|
No es el hombre
más popular de Bogotá, al menos
desde la perspectiva de las encuestas. Poniéndole
el pecho a un clima de insatisfacción
ciudadana, Samuel Moreno acepta llevar a la
guillotina lo que tiene para mostrar y lo
que no quisiera que se viera tanto. Como toca,
el Alcalde responde.
GUSTAVO GÓMEZ:
En la última medición de Invamer-Gallup
registra un índice desfavorable del
66 por ciento. ¿Sabe de alguien a quien
le haya ido peor?
SAMUEL MORENO: Sí, Enrique Peñalosa
tuvo el 77 por ciento hace 10 años.
|
El alcalde
de Bogotá Samuel Moreno Rojas en diálogo
con el periodista de la revista Semana, Gustavo
Gómez.
|
G.G.: ¿Tranquilo?
S.M.: A uno siempre le gustaría
figurar en las encuestas, pero los resultados no
me quitan el sueño. Recuerde el 3 por ciento
de Uribe en su primera campaña, y véalo.
G.G.: El desplazamiento se
ha convertido en el más reciente de todos
sus dolores de cabeza. ¿El gobierno lo está
apoyando?
S.M.: Estoy convencido de que
el origen del desplazamiento está ligado
a la política de Seguridad Democrática
y a unas ofensivas muy fuertes que hacen que muchos
busquen refugio aquí.
G.G.: ¿Las acciones
militares están llenando a Bogotá
de desplazados?
S.M.: Claro: esta semana recibimos
a la gente que huye de los combates en Tolima. Uribe
es muy efectivo en sus acciones militares, pero
se queda cortísimo en atender a las víctimas.

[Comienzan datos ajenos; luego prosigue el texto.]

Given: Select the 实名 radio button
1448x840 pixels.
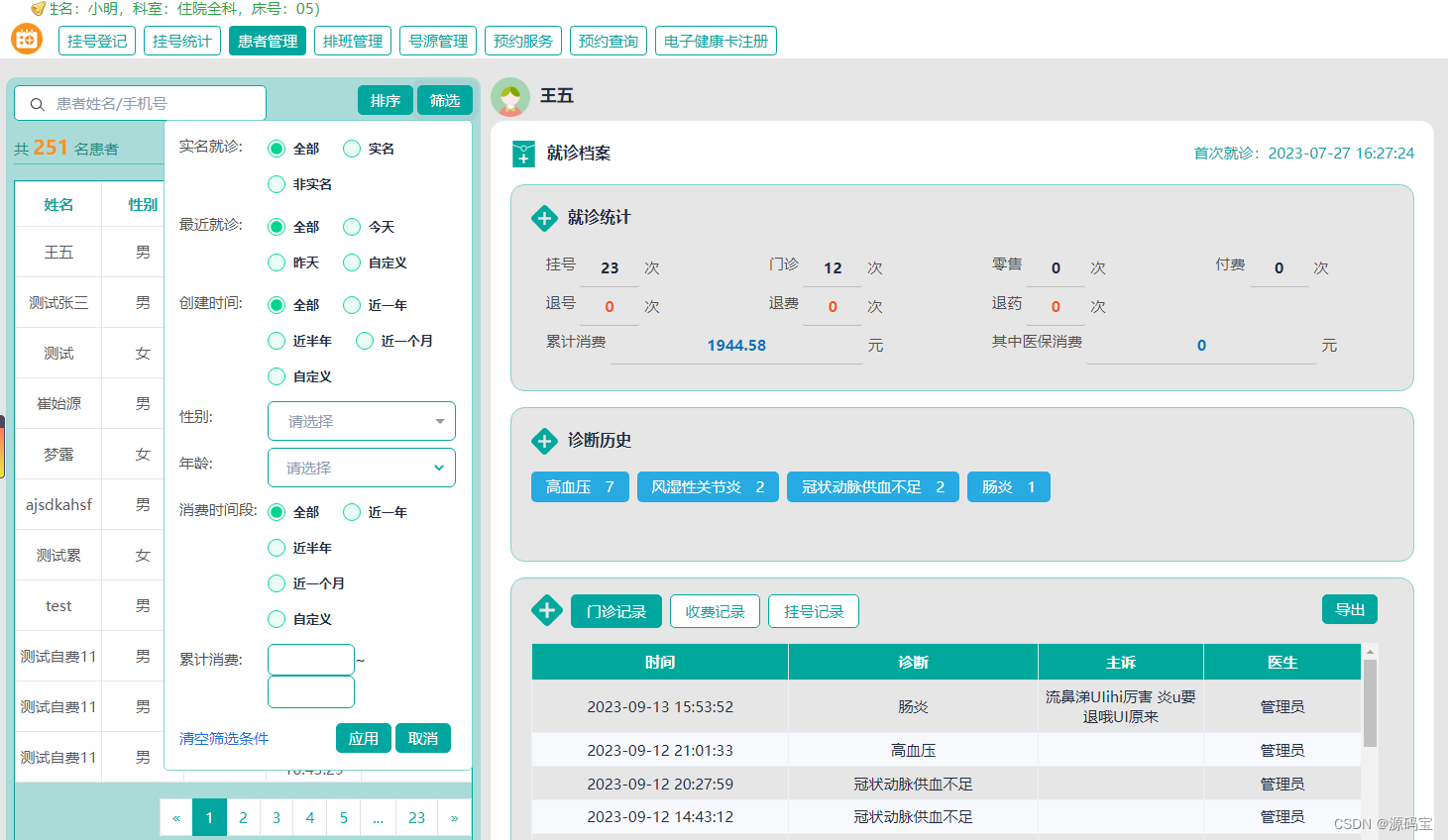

Si no hay una solución social, se replicará
en el país el caso del parque Tercer Milenio.
G.G.: El contralor Moralesrussi
mira con desconfianza sus iniciativas. En la que
menos cree es en la del metro. ¿Tendremos
metro?
S.M.: Metro va a haber. El
30 de agosto nos entregan los estudios de la consultoría,
donde se define la primera línea y la red
futura.
G.G.: Si no llegamos al metro,
¿para qué servirá el Sistema
Integrado de Transporte que acaba de anunciar?

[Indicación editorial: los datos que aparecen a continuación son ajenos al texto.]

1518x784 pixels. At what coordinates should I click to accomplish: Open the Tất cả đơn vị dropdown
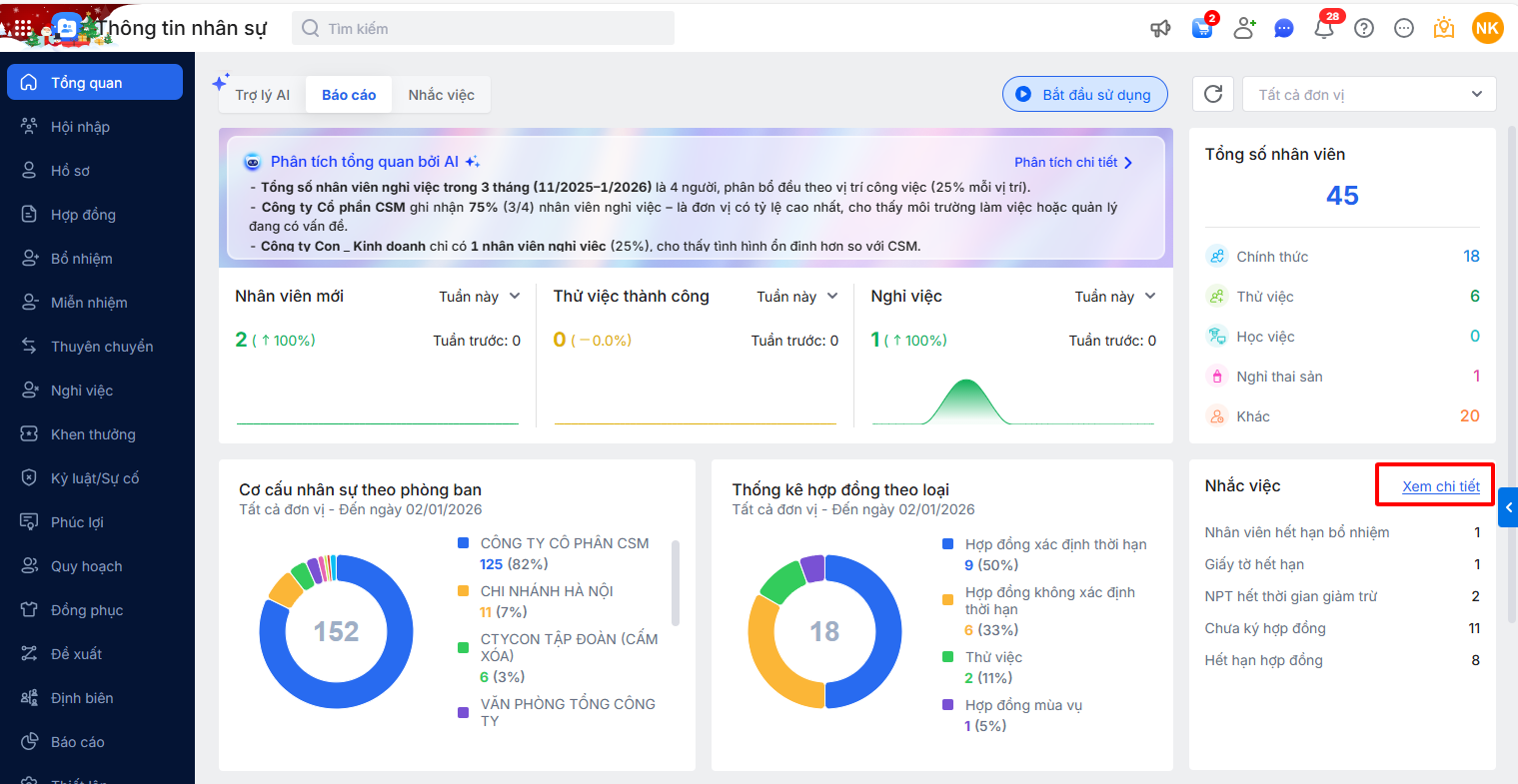1369,94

S.M.: Llegaremos a un metro
que, seguramente, será una parte en superficie
y otra subterránea. El Sistema le cambiará
la historia a la ciudad y la manera como funciona
el servicio público.
G.G.: A pesar de los semáforos
que le prenden concejales como Carlos Fernando Galán,
¿usted por qué no define el futuro
de la séptima?
S.M.: Su futuro está
ligado al estudio de la consultoría del metro.
No me voy a dejar acosar por los concejales ni por
nadie. Lo que salga de la consultoría es
lo que vamos a hacer. Esto no se trata de darles
gusto a unos concejales.
G.G.: ¿Peñalosa
perdió porque fue realista en términos
de metro?
S.M.: No. Peñalosa perdió
porque yo gané.
G.G.: ¿Al senador Jaime
Dussán había que callarlo o ponerlo
a hablar para saber de qué tamaño
es la tajada que tiene en la burocracia distrital?
S.M.: Dussán nunca me
ha entregado una hoja de vida para presionar nombramientos.
Tiene unos familiares, pero trabajaban desde antes
de que yo me posesionara.
G.G.: ¿Dussán
está obsesionado con la cabeza de Clara López?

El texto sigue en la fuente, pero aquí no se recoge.